Running and road racing has evolved so much since my start in 1987, in so different categories. I still have one of the Nike Pegasus shoes that were given to us as members of the URI Track and Field team and I think most modern runners would be shocked to see what a Division 1 athlete was running in compared to today’s shoes! But no aspect of running has evolved as much as running watches, at least in my opinion. In just 10 short years, really since Garmins became wearable, the technology that you can measure on your wrist has become overwhelming. A review of my recent run brings up not just a sweet looking map + time elapsed and pace, I can view heart rate, wattage, cadence, calories burned, elevation, vertical oscillation, ground contact time, and stride length! Whew! Honestly – most of which I will never use. I really only care about distance + time = pace.
When I was in my late 30s, early 40s and did more triathlons and marathons then I do these days, I started taking the training a lot more seriously than I did in my teens and 20s. I had structured training plans and goals, but still no real way to measure execution as I had to guess on the distance based on my average pace, and that was really only given in a race. I knew I averaged ABOUT an 8 min/mi so if I had a 10 mile run, I would just run for about 80 mins, or some route that I had measured out in my car. Seems CRAZY to think about it, but that is how it was done. But I would run easier or harder, based on the time elapsed – but again, no way to measure that effort or the distance covered so it really was based on time and/or feel.
As more and more of us are wearing devices with GPS capabilities attached to our wrist, it certainly brings up some fun discussions on “what did you get on that run for distance” or “what was your pace on that segment.” We can measure our races and workouts based on time, distance, heart rate, zones – you name it! How many of us have run past our house a couple times until we hit that EXACT distance we wanted to run – God forbid if you stop your watch at 4.83 miles instead of the whole 5.0 miles! You should be tarred and feathered! We have become so dependent on our watches that coaches often prescribe a no-watch run – “go out by feel…..” (any one else get shivers at the thought of that!) And lately there is a big discussion on the Strava effect – that people are so concerned with being judged online from their workout posts that they are not taking the recovery days or easy runs they need to become a better runner. But a running watch has become an important tool in our arsenal to be better (and safer in many cases) runners.
But as an RD, my FAVORITE result of the proliferation of the running watch is the runner who irately reaches out after a race and lets us know that our USATF certified course was long! If your GPS watch measures the course short, there likely was a problem – either with the course or your GPS. But – hold on to your hats – your GPS watch SHOULD measure the course long, if it logged it correctly. You should want that to happen. Why, you ask?!?!

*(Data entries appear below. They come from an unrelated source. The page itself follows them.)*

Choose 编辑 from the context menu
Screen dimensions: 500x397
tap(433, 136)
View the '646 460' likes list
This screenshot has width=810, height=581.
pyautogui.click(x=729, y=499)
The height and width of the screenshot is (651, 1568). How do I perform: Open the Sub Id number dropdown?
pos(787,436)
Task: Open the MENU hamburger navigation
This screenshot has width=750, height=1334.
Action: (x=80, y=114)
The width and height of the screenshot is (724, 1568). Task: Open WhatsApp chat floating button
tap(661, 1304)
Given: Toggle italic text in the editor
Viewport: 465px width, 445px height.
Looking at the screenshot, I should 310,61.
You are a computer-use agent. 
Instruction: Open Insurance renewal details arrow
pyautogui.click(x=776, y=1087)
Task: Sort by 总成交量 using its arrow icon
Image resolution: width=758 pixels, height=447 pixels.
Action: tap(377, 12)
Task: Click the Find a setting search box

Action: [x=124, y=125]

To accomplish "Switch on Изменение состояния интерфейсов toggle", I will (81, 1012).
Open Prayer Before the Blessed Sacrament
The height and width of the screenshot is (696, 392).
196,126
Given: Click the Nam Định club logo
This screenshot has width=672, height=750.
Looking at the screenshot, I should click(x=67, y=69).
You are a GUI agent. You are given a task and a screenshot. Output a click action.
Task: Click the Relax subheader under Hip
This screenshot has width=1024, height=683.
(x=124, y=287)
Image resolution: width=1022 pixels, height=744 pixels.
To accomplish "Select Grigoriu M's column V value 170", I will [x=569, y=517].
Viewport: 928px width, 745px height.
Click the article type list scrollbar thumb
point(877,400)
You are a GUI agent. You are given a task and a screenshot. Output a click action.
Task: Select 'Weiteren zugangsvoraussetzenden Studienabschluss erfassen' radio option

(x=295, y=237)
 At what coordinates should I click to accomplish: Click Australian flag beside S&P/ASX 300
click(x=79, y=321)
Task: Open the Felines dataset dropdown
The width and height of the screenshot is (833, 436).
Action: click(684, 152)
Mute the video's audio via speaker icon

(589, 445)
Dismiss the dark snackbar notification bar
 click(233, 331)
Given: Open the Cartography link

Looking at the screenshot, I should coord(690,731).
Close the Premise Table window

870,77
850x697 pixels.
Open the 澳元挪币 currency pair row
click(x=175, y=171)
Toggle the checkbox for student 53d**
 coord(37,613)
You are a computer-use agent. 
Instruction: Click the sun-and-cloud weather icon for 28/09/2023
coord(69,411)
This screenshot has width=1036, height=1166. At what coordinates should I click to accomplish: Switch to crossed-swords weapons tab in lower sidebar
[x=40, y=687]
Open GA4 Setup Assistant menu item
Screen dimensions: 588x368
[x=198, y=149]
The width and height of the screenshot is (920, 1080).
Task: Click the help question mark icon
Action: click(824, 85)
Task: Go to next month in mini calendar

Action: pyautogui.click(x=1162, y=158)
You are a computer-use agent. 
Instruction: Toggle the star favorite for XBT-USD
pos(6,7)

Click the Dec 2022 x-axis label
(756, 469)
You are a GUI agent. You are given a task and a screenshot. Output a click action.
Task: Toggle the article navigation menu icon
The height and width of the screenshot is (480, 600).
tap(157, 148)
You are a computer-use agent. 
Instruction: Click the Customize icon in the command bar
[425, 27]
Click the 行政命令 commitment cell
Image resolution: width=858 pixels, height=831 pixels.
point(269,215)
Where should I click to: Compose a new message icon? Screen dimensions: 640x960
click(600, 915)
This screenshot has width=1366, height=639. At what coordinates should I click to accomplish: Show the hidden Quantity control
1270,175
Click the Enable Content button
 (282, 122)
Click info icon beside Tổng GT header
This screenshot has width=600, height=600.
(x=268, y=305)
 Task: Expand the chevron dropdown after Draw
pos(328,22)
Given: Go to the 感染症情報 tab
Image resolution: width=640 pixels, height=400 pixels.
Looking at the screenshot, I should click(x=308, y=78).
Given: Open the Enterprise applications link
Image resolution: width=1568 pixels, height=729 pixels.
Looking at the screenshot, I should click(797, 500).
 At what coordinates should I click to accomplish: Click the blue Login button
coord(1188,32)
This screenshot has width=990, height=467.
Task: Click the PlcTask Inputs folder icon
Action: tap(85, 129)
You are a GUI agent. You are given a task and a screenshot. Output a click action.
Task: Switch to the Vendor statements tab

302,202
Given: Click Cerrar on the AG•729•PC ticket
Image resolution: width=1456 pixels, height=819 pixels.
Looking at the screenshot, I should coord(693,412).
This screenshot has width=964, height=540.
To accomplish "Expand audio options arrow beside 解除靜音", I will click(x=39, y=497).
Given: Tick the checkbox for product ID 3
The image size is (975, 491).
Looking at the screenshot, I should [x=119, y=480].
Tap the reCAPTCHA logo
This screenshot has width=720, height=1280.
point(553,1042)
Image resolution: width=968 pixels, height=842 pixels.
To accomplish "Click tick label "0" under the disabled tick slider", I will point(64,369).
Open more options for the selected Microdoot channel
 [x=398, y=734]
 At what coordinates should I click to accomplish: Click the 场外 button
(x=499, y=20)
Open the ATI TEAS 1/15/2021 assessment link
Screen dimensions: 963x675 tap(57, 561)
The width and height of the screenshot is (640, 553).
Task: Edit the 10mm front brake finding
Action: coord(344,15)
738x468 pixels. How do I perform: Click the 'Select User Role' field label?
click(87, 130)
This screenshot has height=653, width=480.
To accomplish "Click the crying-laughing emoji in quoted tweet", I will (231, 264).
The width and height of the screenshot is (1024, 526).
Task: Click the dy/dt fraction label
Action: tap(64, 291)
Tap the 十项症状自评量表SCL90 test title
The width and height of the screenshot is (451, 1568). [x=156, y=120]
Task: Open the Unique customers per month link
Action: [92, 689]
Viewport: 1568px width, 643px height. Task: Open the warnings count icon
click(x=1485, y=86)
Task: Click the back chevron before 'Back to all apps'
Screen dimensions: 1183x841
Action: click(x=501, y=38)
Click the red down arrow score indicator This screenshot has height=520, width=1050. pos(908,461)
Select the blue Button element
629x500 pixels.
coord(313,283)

It is important to note that any distance over your advertised course is considered acceptable for records and qualifying. For example, if you run 4 miles on an advertised 5k course, it is still a legitimate 5k for record keeping purposes. If you run a Boston qualifying time of 3:30 on a USATF course that had a misplaced cone or volunteer and that actually added 1km to your 26.2 mi distance, you are still qualified for Boston. If that misplaced cone or volunteer causes the course to be short of the full 42.195km distance, you are NOT a Boston Qualifier.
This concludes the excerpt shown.